__YOUR TASK__.
Give an exact copy of the lines of the records below, starting at the line containing "drutem wiązałkowym ocynkowanym (116, 1201)" and running to the end.

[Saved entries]
+---+
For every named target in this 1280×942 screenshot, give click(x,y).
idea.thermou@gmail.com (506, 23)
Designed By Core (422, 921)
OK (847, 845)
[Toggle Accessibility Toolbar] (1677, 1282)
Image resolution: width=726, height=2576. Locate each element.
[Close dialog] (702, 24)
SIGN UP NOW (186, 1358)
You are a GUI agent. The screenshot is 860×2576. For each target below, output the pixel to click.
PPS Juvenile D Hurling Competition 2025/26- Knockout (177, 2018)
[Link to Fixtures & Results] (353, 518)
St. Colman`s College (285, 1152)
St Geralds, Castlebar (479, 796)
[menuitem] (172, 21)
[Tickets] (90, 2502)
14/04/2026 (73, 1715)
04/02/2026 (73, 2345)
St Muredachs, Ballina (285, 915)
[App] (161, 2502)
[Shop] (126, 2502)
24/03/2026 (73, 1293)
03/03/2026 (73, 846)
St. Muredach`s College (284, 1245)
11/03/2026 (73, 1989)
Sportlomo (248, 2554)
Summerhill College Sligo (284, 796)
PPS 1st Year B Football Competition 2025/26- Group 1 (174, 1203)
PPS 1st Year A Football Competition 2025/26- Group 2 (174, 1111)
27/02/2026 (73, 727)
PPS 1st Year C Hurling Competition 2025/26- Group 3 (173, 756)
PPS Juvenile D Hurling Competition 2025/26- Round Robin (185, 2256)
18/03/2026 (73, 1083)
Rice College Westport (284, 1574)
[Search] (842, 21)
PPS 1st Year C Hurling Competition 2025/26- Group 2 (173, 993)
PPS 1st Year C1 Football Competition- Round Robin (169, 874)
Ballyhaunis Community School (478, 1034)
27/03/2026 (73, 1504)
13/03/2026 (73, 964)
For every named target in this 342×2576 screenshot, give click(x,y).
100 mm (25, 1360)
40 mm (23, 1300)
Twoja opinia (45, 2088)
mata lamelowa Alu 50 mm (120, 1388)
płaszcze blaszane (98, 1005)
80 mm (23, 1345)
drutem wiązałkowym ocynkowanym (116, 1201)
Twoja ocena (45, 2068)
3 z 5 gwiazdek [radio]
+---+
__OUTPUT FOR THIS EXERCISE__.
drutem wiązałkowym ocynkowanym (116, 1201)
Twoja ocena (45, 2068)
3 z 5 gwiazdek [radio]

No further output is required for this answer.